* [Problem details] Filter the data below for the string "pixels" and copy each matching line.
────────────────
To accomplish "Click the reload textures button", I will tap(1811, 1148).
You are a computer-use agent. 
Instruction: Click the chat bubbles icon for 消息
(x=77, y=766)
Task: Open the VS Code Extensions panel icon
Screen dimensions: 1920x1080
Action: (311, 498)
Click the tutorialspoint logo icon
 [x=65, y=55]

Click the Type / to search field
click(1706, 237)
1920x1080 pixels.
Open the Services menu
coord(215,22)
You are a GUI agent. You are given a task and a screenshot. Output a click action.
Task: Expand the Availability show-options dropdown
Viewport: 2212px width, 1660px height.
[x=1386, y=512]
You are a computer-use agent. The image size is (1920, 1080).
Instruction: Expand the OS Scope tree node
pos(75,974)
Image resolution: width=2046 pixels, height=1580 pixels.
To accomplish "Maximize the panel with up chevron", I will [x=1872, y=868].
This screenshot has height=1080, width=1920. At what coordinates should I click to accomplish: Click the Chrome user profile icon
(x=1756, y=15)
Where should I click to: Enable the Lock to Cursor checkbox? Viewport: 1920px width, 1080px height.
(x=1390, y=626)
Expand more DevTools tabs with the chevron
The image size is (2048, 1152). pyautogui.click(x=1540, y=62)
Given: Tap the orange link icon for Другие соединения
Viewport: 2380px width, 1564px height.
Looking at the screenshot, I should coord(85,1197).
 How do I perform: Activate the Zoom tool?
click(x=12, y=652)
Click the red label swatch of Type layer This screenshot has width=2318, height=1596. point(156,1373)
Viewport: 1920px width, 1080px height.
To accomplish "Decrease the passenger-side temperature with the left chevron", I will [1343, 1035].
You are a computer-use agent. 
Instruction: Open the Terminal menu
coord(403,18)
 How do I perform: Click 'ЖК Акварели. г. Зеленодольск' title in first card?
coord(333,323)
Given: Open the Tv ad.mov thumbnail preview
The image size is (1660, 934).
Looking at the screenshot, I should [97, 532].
────────────────
* [Exercise response]
1920x1080 pixels.
Image resolution: width=2046 pixels, height=1580 pixels.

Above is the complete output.